Items from a pointing dataset
════
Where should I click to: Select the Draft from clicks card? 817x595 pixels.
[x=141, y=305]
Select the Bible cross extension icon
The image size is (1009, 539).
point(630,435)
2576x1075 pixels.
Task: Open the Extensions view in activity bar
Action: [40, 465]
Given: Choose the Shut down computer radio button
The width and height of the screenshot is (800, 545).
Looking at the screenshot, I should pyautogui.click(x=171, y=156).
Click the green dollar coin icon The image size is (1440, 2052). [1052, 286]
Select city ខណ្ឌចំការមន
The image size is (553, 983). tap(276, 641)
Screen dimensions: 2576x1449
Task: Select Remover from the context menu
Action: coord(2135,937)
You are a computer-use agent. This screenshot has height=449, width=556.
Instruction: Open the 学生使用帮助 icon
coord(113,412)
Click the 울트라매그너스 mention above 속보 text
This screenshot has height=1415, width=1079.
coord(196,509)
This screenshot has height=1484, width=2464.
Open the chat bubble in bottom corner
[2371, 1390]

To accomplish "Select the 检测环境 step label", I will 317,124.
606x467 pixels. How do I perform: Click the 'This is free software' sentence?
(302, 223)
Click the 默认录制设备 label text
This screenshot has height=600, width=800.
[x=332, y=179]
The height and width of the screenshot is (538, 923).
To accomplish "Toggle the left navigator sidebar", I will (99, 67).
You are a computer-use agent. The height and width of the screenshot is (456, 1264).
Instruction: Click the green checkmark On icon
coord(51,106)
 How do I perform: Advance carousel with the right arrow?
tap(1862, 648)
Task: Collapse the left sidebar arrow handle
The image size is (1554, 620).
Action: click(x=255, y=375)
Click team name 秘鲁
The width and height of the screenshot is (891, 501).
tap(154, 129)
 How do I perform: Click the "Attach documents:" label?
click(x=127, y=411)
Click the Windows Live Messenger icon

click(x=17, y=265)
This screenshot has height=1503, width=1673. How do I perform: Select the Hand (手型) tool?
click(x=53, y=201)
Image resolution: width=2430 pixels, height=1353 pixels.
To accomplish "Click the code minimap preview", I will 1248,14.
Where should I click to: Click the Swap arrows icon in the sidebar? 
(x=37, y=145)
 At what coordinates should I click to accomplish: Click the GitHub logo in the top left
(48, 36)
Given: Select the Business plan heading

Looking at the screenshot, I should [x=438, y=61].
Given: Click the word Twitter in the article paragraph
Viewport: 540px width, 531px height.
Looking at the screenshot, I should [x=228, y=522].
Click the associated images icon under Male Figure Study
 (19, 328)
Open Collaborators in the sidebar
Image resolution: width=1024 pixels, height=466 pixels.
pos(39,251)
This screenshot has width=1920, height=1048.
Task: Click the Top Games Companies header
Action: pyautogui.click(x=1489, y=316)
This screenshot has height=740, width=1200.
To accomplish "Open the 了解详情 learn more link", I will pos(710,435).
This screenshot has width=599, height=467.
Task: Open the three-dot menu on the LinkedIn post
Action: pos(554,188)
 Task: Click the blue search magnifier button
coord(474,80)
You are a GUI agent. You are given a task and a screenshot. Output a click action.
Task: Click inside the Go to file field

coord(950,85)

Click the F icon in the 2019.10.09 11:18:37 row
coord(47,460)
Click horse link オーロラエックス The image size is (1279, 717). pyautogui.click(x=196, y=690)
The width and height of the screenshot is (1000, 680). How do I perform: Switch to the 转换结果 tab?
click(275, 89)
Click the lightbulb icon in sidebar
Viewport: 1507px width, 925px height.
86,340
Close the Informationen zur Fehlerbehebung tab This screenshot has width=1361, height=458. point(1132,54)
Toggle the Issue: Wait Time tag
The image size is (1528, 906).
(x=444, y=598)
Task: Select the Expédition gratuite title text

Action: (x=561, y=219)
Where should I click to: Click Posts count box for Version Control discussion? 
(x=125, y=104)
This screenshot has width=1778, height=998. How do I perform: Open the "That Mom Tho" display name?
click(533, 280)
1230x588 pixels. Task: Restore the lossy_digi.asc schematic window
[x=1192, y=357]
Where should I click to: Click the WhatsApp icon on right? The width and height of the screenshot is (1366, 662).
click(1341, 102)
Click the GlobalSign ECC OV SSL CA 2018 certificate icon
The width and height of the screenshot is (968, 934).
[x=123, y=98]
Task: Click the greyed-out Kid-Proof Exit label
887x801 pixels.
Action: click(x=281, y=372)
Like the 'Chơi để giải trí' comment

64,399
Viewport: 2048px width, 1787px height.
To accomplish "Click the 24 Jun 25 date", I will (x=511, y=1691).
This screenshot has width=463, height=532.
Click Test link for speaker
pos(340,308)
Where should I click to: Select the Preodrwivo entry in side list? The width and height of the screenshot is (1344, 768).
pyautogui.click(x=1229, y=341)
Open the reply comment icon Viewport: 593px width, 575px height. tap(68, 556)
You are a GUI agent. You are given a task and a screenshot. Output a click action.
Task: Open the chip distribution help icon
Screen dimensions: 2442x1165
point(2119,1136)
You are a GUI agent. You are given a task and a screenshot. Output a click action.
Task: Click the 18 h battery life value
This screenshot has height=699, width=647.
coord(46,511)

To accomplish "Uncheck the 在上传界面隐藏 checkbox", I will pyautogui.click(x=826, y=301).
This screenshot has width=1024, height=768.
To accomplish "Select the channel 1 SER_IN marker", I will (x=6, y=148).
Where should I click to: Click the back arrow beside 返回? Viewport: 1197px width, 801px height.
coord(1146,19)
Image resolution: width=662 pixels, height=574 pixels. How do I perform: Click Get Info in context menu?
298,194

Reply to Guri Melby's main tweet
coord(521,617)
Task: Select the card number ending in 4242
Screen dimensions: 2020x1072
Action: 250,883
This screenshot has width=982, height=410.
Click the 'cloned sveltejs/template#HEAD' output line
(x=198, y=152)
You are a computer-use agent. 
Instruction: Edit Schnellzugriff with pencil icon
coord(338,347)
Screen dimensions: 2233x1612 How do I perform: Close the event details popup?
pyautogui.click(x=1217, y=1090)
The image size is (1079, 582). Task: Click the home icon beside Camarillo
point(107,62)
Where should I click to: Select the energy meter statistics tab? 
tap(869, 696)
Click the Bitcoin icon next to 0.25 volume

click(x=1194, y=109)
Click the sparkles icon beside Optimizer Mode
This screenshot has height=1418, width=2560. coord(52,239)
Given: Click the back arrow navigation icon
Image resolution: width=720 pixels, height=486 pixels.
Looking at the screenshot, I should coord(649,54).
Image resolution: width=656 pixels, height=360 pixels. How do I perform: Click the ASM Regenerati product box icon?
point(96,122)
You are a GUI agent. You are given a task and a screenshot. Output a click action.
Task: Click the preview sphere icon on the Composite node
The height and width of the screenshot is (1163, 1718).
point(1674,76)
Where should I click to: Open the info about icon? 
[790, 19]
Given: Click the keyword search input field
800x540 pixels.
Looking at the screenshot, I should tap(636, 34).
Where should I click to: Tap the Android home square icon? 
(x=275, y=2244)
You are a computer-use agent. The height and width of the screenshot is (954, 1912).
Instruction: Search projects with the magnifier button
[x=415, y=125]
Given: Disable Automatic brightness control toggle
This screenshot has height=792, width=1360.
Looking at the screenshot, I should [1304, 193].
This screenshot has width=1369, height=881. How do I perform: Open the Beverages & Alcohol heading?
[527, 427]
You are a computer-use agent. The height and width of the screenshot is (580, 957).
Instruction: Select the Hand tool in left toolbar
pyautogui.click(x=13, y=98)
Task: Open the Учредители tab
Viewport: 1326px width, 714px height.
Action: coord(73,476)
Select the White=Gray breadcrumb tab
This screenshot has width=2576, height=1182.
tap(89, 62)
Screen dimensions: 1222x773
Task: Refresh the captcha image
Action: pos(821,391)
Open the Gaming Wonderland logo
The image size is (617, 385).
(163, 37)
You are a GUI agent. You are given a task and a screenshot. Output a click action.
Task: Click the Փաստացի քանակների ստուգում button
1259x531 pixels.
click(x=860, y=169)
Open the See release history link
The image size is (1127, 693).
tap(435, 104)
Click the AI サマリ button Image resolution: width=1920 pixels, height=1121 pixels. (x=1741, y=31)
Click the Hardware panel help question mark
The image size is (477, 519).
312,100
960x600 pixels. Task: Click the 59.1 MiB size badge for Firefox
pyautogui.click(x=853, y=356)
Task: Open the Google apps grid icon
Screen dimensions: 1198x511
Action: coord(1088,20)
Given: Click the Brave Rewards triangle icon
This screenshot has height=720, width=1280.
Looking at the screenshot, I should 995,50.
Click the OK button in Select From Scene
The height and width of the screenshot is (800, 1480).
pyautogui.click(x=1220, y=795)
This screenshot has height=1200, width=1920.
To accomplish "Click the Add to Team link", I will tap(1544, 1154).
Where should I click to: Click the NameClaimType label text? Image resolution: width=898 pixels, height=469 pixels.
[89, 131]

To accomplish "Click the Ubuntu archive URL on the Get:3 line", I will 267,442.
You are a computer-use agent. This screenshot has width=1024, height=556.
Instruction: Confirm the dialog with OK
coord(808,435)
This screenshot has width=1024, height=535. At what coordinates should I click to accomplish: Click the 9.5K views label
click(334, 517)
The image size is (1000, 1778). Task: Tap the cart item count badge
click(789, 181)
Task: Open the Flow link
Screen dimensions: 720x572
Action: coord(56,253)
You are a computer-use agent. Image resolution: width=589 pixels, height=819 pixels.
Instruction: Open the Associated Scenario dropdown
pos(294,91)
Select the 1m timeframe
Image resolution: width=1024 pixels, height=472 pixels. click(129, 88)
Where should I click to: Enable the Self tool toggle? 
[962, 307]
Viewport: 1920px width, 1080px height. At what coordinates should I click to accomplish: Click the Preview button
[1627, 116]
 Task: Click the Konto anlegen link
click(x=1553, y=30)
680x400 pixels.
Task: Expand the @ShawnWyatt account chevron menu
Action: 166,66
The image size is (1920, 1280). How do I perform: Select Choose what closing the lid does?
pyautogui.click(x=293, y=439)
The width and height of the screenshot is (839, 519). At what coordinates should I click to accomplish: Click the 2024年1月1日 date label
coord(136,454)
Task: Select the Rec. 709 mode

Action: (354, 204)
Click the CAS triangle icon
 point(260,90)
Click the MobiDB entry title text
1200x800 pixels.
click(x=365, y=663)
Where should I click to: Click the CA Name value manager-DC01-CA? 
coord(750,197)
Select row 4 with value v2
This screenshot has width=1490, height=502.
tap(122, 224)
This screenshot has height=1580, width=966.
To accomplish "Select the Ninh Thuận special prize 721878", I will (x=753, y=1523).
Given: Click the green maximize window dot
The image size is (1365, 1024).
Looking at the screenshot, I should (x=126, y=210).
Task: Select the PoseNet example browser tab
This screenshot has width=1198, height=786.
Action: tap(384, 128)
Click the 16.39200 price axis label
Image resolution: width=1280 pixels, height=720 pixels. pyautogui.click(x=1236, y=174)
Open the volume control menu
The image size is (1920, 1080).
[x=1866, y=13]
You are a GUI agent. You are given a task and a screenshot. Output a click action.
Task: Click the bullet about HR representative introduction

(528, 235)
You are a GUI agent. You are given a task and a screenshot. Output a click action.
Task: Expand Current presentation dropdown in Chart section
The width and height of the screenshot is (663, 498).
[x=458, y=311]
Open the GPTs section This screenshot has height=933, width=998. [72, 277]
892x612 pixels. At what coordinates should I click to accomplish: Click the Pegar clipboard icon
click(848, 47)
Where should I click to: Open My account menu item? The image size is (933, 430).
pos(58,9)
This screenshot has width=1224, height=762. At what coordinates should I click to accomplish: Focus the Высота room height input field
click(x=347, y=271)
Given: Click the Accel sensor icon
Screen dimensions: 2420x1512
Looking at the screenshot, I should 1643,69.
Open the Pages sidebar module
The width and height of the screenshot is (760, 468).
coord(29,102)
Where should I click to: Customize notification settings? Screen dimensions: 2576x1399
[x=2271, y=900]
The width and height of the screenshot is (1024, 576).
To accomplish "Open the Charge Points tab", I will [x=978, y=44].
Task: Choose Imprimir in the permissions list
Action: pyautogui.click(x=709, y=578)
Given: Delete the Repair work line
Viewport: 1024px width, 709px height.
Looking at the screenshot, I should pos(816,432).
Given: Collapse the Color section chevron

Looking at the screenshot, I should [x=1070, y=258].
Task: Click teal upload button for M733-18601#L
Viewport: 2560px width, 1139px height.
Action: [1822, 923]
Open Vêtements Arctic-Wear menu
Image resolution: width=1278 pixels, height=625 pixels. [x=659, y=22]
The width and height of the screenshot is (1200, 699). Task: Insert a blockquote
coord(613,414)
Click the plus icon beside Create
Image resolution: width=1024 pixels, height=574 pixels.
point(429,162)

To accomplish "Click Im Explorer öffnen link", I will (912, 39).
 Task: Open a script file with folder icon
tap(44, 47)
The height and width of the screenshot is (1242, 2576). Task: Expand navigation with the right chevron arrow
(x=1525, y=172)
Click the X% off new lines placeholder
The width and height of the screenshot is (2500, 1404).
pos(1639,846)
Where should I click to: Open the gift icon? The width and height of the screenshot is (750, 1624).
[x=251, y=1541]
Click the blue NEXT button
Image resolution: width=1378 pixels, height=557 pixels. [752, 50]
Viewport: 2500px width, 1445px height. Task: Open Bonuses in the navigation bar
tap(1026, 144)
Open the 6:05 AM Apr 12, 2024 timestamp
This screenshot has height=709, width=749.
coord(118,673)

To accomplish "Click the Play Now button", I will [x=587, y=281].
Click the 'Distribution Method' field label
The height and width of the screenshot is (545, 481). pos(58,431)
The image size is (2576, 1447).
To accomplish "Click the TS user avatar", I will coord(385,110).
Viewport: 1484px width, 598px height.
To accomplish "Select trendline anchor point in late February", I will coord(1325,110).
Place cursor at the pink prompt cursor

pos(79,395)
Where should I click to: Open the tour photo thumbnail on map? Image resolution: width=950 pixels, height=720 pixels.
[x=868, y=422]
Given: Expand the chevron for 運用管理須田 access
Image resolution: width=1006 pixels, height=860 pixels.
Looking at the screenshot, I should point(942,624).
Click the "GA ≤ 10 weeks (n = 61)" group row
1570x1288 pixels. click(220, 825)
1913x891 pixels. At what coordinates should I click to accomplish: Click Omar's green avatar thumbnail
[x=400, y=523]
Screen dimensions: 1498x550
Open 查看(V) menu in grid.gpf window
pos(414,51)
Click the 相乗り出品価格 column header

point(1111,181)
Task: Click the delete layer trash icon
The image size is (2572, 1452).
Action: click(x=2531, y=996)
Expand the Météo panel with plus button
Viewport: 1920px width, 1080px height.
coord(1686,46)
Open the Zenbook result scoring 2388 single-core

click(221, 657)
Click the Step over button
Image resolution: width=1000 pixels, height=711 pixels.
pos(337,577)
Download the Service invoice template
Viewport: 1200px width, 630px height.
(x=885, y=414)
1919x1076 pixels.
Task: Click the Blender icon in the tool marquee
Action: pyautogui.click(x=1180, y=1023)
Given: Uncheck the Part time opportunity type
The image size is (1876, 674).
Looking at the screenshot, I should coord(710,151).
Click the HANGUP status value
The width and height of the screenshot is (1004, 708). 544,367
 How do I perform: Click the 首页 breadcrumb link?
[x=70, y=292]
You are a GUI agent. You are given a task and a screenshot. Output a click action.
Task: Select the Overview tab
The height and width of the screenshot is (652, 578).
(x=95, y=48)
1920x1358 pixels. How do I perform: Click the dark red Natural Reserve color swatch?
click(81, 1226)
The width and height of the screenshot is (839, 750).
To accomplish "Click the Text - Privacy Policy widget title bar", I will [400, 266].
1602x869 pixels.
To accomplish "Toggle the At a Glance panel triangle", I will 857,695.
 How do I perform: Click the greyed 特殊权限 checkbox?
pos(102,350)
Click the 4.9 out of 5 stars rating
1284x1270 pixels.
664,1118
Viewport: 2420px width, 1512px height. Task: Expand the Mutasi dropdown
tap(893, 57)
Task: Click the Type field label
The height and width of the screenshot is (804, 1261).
════
> _What is asked_
Reproduce the items word for word, from the line containing "Click the CAS triangle icon" up to and including the line containing "[x=2271, y=900]".

> _Task solution_
Click the CAS triangle icon
 point(260,90)
Click the MobiDB entry title text
1200x800 pixels.
click(x=365, y=663)
Where should I click to: Click the CA Name value manager-DC01-CA? 
coord(750,197)
Select row 4 with value v2
This screenshot has width=1490, height=502.
tap(122, 224)
This screenshot has height=1580, width=966.
To accomplish "Select the Ninh Thuận special prize 721878", I will (x=753, y=1523).
Given: Click the green maximize window dot
The image size is (1365, 1024).
Looking at the screenshot, I should (x=126, y=210).
Task: Select the PoseNet example browser tab
This screenshot has width=1198, height=786.
Action: tap(384, 128)
Click the 16.39200 price axis label
Image resolution: width=1280 pixels, height=720 pixels. pyautogui.click(x=1236, y=174)
Open the volume control menu
The image size is (1920, 1080).
[x=1866, y=13]
You are a GUI agent. You are given a task and a screenshot. Output a click action.
Task: Click the bullet about HR representative introduction

(528, 235)
You are a GUI agent. You are given a task and a screenshot. Output a click action.
Task: Expand Current presentation dropdown in Chart section
The width and height of the screenshot is (663, 498).
[x=458, y=311]
Open the GPTs section This screenshot has height=933, width=998. [72, 277]
892x612 pixels. At what coordinates should I click to accomplish: Click the Pegar clipboard icon
click(848, 47)
Where should I click to: Open My account menu item? The image size is (933, 430).
pos(58,9)
This screenshot has width=1224, height=762. At what coordinates should I click to accomplish: Focus the Высота room height input field
click(x=347, y=271)
Given: Click the Accel sensor icon
Screen dimensions: 2420x1512
Looking at the screenshot, I should 1643,69.
Open the Pages sidebar module
The width and height of the screenshot is (760, 468).
coord(29,102)
Where should I click to: Customize notification settings? Screen dimensions: 2576x1399
[x=2271, y=900]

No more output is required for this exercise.